### Activity:
Restate word for word the lines beginning with the one that contains "This screenshot has height=500, width=1000." and ending at the bottom of the records below, both included.

### Input data:
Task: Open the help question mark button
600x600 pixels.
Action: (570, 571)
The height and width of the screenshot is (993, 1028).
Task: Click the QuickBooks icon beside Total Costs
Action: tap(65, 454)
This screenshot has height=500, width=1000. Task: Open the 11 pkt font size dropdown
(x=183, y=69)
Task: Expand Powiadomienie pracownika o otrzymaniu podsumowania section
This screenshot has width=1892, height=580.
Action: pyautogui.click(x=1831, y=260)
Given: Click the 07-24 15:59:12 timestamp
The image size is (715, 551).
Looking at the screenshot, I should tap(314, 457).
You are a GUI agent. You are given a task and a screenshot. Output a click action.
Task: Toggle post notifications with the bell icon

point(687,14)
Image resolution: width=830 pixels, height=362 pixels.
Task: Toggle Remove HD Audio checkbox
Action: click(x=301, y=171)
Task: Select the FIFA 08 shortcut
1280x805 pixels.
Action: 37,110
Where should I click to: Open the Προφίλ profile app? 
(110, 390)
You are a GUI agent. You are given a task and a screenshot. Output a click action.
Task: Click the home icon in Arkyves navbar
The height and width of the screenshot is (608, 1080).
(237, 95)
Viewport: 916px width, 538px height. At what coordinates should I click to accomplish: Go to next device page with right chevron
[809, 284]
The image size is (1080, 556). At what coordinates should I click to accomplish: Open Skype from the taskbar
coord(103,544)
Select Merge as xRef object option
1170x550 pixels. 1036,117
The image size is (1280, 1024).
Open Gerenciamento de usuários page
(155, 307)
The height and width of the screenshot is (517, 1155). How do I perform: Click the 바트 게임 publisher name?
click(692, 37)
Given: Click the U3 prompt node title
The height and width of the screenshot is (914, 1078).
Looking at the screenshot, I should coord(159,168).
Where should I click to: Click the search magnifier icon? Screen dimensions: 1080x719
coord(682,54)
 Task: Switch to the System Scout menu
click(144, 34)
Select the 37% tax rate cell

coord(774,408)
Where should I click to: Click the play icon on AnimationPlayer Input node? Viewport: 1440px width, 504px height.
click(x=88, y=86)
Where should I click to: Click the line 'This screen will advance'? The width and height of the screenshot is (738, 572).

### Answer to this task:
This screenshot has height=500, width=1000. Task: Open the 11 pkt font size dropdown
(x=183, y=69)
Task: Expand Powiadomienie pracownika o otrzymaniu podsumowania section
This screenshot has width=1892, height=580.
Action: pyautogui.click(x=1831, y=260)
Given: Click the 07-24 15:59:12 timestamp
The image size is (715, 551).
Looking at the screenshot, I should tap(314, 457).
You are a GUI agent. You are given a task and a screenshot. Output a click action.
Task: Toggle post notifications with the bell icon

point(687,14)
Image resolution: width=830 pixels, height=362 pixels.
Task: Toggle Remove HD Audio checkbox
Action: click(x=301, y=171)
Task: Select the FIFA 08 shortcut
1280x805 pixels.
Action: 37,110
Where should I click to: Open the Προφίλ profile app? 
(110, 390)
You are a GUI agent. You are given a task and a screenshot. Output a click action.
Task: Click the home icon in Arkyves navbar
The height and width of the screenshot is (608, 1080).
(237, 95)
Viewport: 916px width, 538px height. At what coordinates should I click to accomplish: Go to next device page with right chevron
[809, 284]
The image size is (1080, 556). At what coordinates should I click to accomplish: Open Skype from the taskbar
coord(103,544)
Select Merge as xRef object option
1170x550 pixels. 1036,117
The image size is (1280, 1024).
Open Gerenciamento de usuários page
(155, 307)
The height and width of the screenshot is (517, 1155). How do I perform: Click the 바트 게임 publisher name?
click(692, 37)
Given: Click the U3 prompt node title
The height and width of the screenshot is (914, 1078).
Looking at the screenshot, I should coord(159,168).
Where should I click to: Click the search magnifier icon? Screen dimensions: 1080x719
coord(682,54)
 Task: Switch to the System Scout menu
click(144, 34)
Select the 37% tax rate cell

coord(774,408)
Where should I click to: Click the play icon on AnimationPlayer Input node? Viewport: 1440px width, 504px height.
click(x=88, y=86)
Where should I click to: Click the line 'This screen will advance'? The width and height of the screenshot is (738, 572).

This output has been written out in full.